In Memoriam: Mrs. Ray James
Mrs. Ray Goddard James, who passed away recently, was a pioneer plants woman in Eugene and helped to found the Rhododendron Garden at Hendricks Park in 1951. She has left us a great legacy at Hendricks Park where her interest and enthusiasm continued throughout four decades. Mrs. James was the Rhododendron Garden's most generous contributor.
Mrs. James was born December 31, 1905 in Nebraska and moved in 1910 with her family to Cottage Grove, Oregon. Ray, married Roy Graham, and, although it was during the depression, good fortune made it possible for them to purchase property and build a small house neighboring Hendricks Park. In 1938 Roy Graham passed away. It was somewhat more than a year later that the paths of Del James and Ray Goddard Graham came together and they were married.

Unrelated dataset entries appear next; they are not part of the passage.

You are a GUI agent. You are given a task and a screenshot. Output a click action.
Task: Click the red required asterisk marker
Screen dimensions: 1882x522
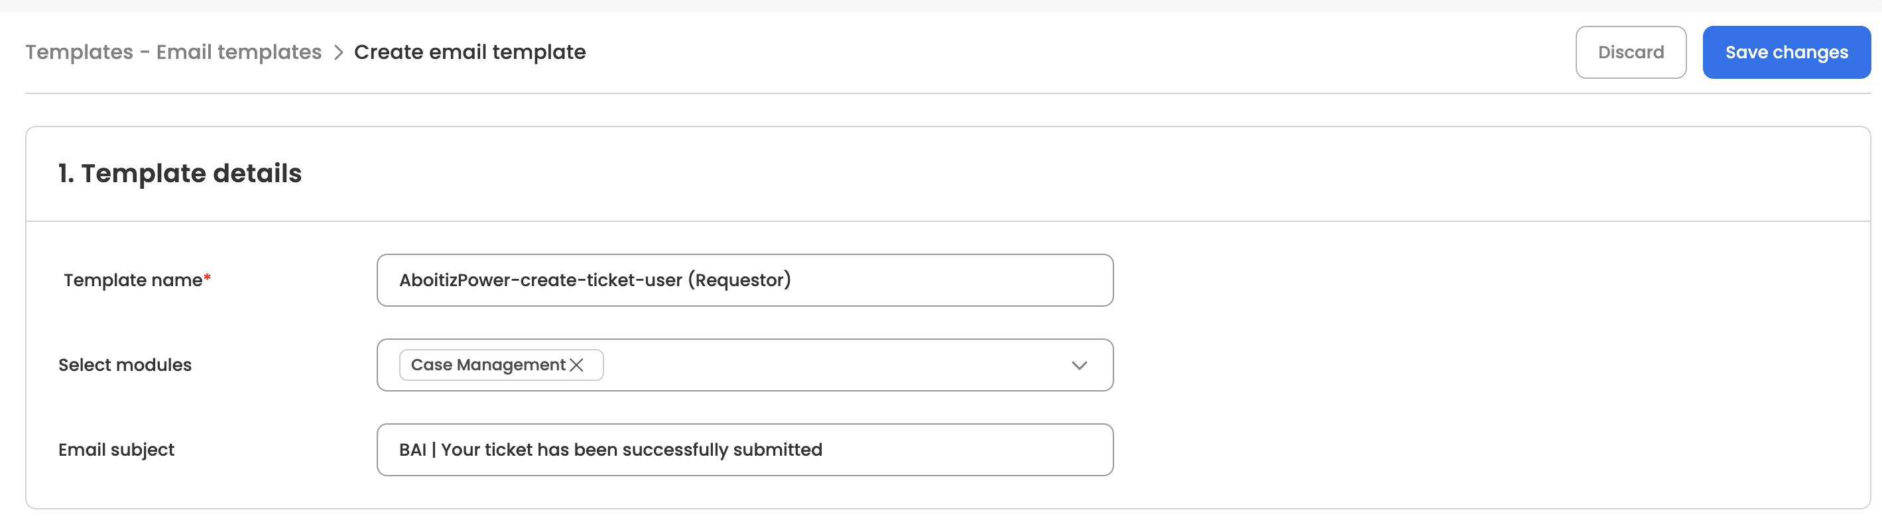207,277
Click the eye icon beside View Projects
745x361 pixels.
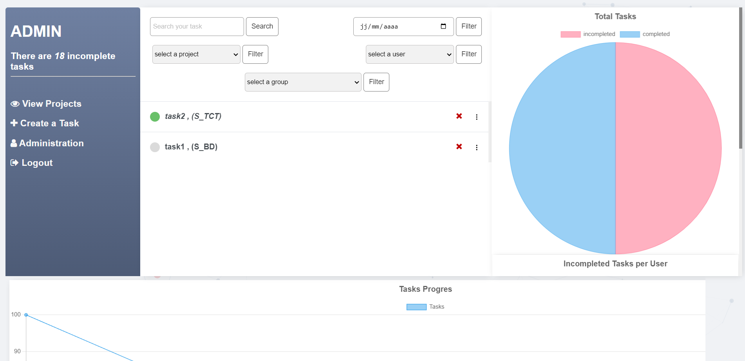tap(15, 104)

Del and Ray James had a natural interest in growing plants, and when Ray planted two rhododendrons, 'Gomer Waterer' and 'Dr. Dresselhuys,' which she had received as gifts, Del's interest in rhododendrons was sparked and a wealth of plant collection, hybridizing and introduction followed. During the 1940's the Jameses became fellows of the Royal Horticultural Society and in 1944 were among charter members of the American Rhododendron Society. In 1950 Del and Ray James were among the founding members of the Eugene chapter, ARS, and suggested the creation of the Rhododendron Garden at Hendricks Park.
During the decades of Del and Ray's efforts to collect and hybridize rhododendrons they became familiar with other pioneer plantsmen and women. Ray James was an avid correspondent and from 1945 until 1951 she exchanged letters with Charles P. Raffill, Curator of the Kew Gardens in England, which led to great introductions in local and west coast horticulture. These letters, compiled with the help of Mrs. Amy Hitchcock and Mr. James Blackford, are now part of the Lane County Pioneer Museum's collection along with the history of the Eugene chapter, ARS.

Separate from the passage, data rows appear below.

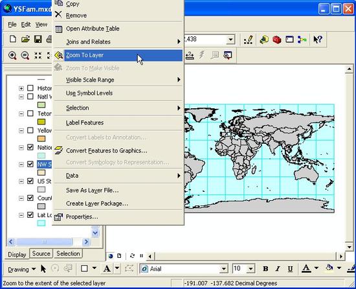
Task: Click the orange Yellov layer symbol swatch
Action: (41, 139)
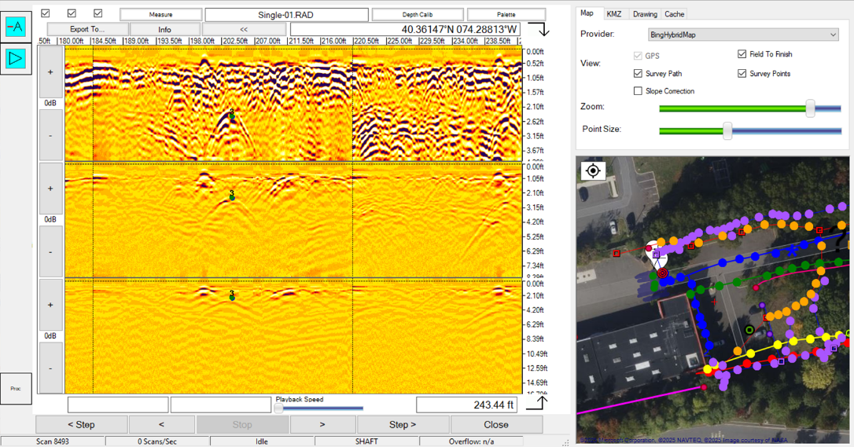Switch to the KMZ tab
This screenshot has width=854, height=447.
click(613, 14)
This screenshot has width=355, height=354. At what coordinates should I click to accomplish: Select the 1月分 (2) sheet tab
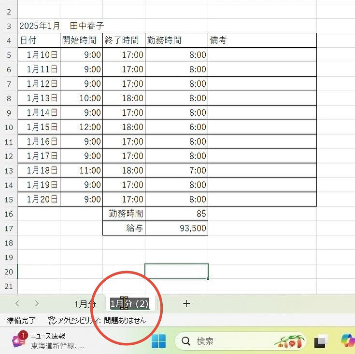click(129, 304)
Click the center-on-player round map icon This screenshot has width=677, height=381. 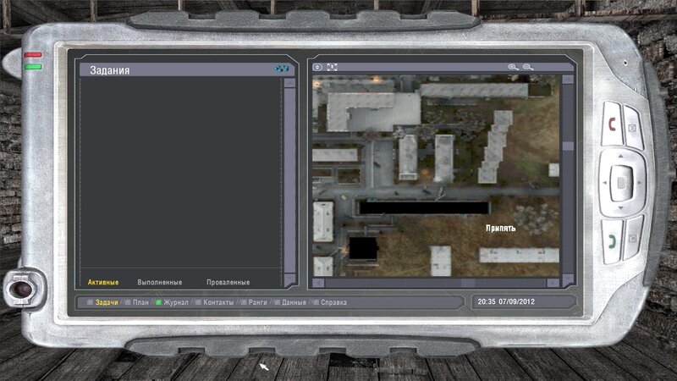tap(318, 67)
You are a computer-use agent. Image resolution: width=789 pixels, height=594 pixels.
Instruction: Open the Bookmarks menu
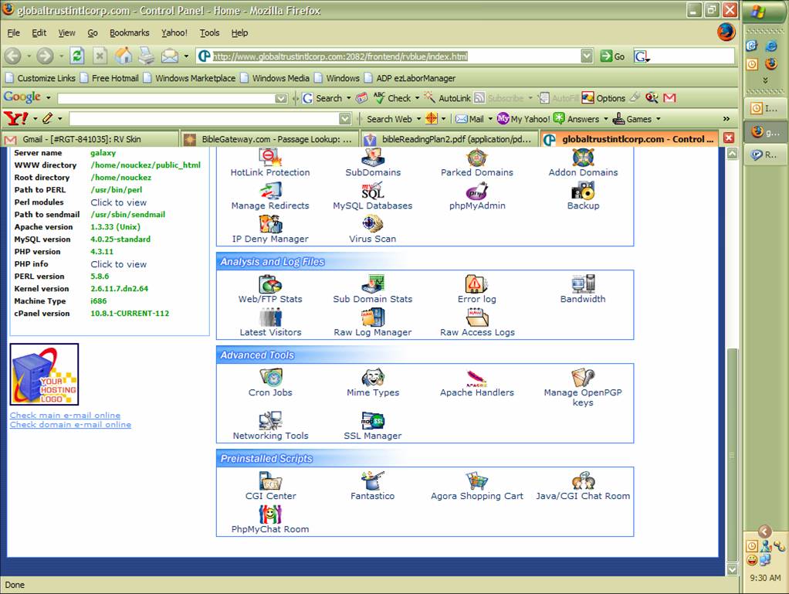[129, 33]
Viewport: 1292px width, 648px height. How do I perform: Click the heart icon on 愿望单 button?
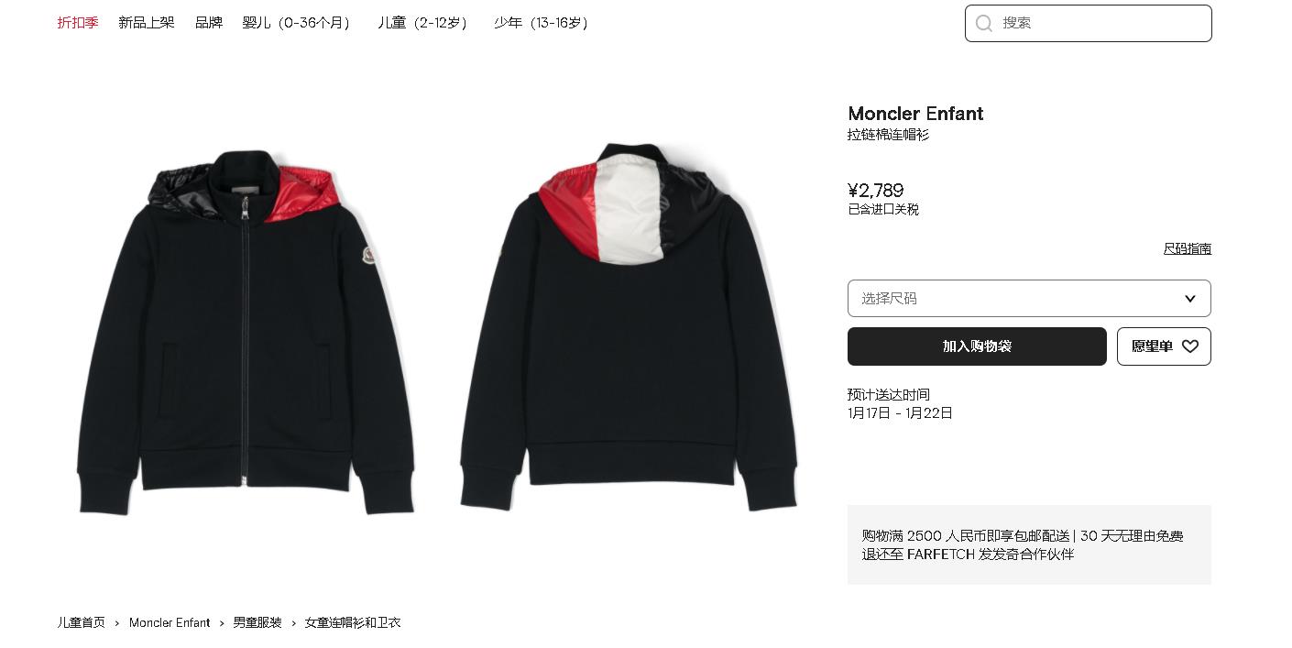1190,346
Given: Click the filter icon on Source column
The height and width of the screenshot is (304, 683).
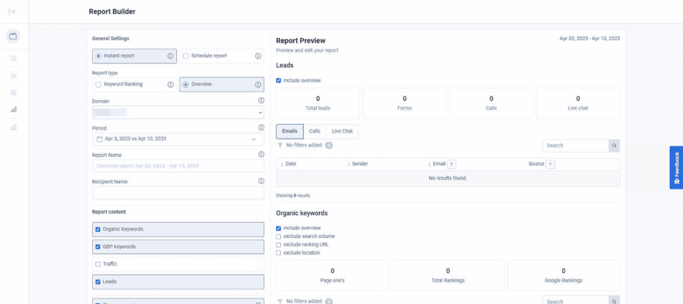Looking at the screenshot, I should [x=551, y=164].
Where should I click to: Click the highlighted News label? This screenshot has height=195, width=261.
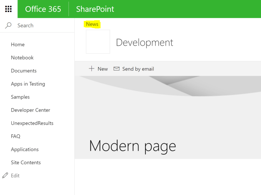click(x=92, y=24)
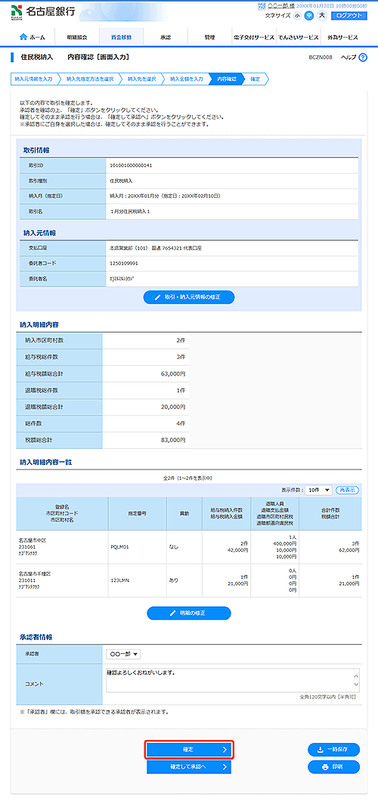378x808 pixels.
Task: Click the 確定 confirm button
Action: point(189,750)
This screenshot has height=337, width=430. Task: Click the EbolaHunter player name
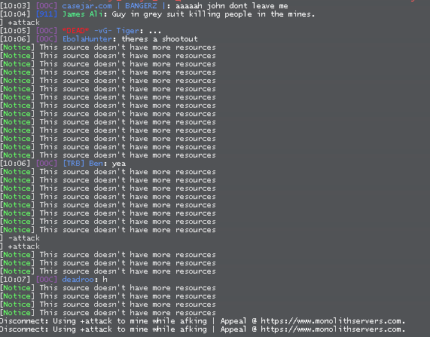[87, 39]
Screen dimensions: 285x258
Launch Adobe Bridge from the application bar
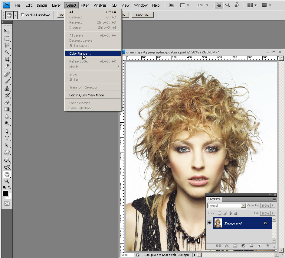coord(172,5)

Through correspondence Ray James became familiar with rhododendron gardeners in England, New York and the few pioneering west coast gardeners, including Mrs. Chauncey Craddock of Eureka, California, Halfdan Lem of Seattle, Washington, Mrs. Rae Berry of Portland and Dr. and Mrs. Paul Bowman of Fort Bragg, California. In her own brief autobiography, Ray James stated: "It is amazing what lasting and valuable friendships can be made via a postage stamp!" The Jameses were particularly indebted to James Barto. At the Barto farm near Junction City, Oregon many of the Eugene area rhododendron growers saw and purchased their first rhododendron hybrids and species.

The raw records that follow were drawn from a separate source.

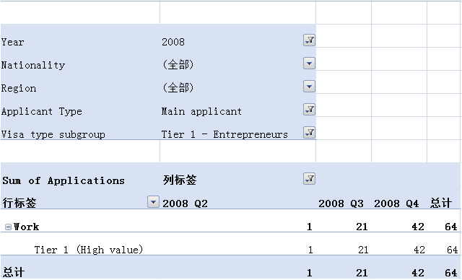Open the column labels filter button

pyautogui.click(x=309, y=179)

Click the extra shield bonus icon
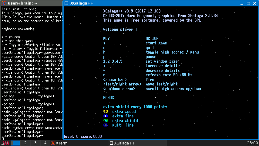tap(106, 120)
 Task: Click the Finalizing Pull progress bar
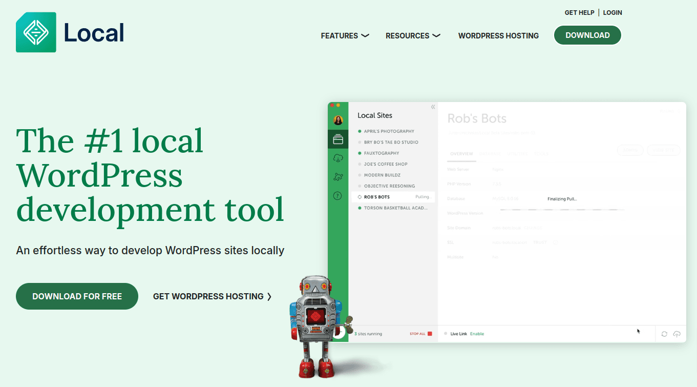(562, 210)
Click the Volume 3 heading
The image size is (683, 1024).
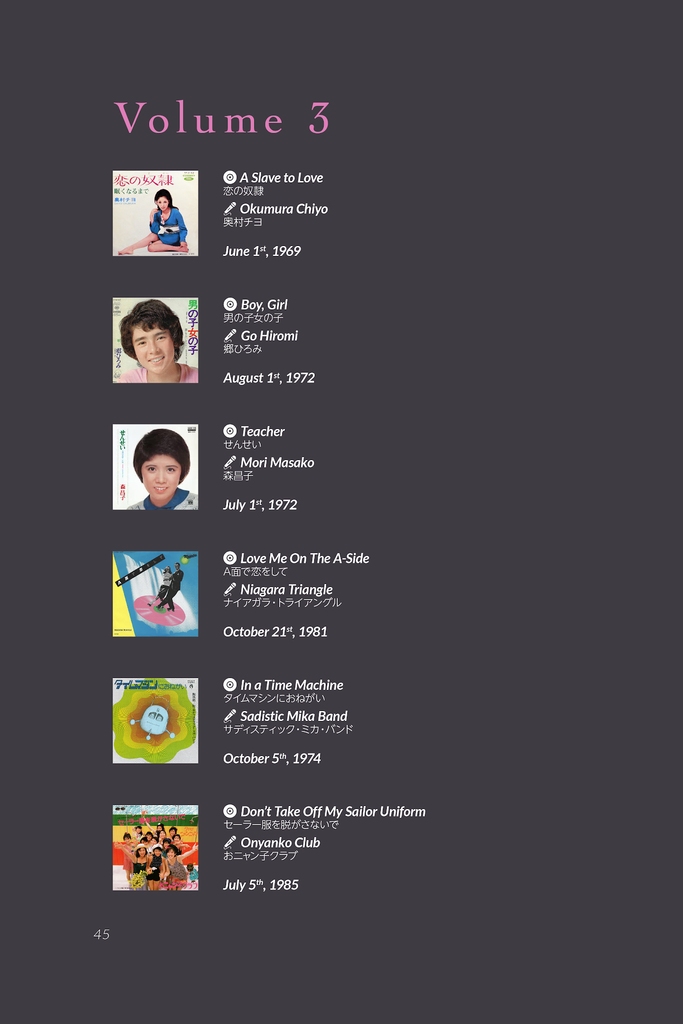click(222, 118)
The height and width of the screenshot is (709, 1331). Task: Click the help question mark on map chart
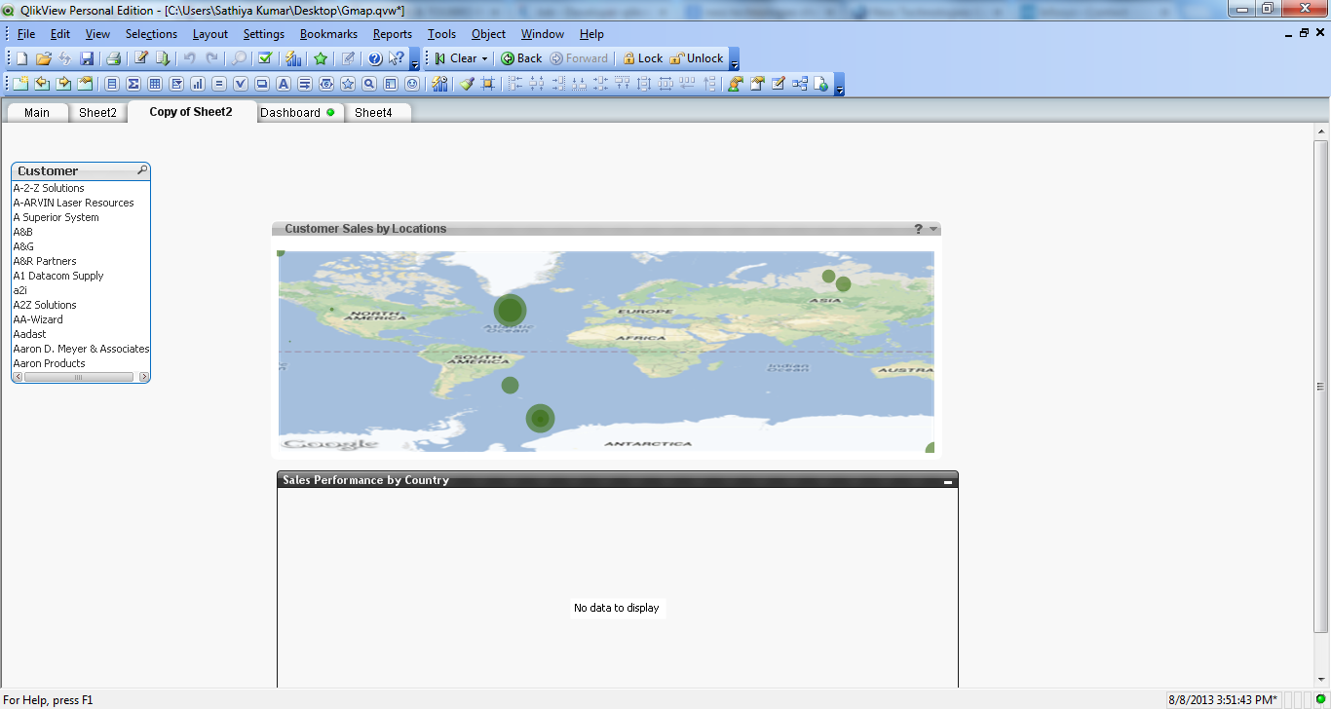pyautogui.click(x=918, y=230)
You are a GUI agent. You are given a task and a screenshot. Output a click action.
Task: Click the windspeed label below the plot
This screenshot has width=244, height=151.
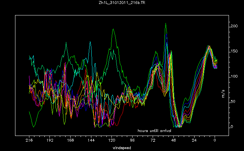tap(122, 147)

Mrs. James contributed 1,200 rhododendrons to Hendricks Park following the death of Del James in 1964. They included many original James' hybrids and selected rhododendron species. Many other plants from the James home were sent to Crystal Springs Rhododendron Garden in Portland, and to Strybing Arboretum in Golden Gate Park in San Francisco. Plants which originated with Del and Ray are now known around the world, and continue to be introduced through nurseries. Their significant contributions are recorded at the Rhododendron Species Foundation, in Federal Way, Washington and their successful "parent" plants are being used to hybridize the next generations of rhododendron hybrids. Mrs. Ray James was awarded a Bronze Medal by the Eugene chapter, ARS, in 1980.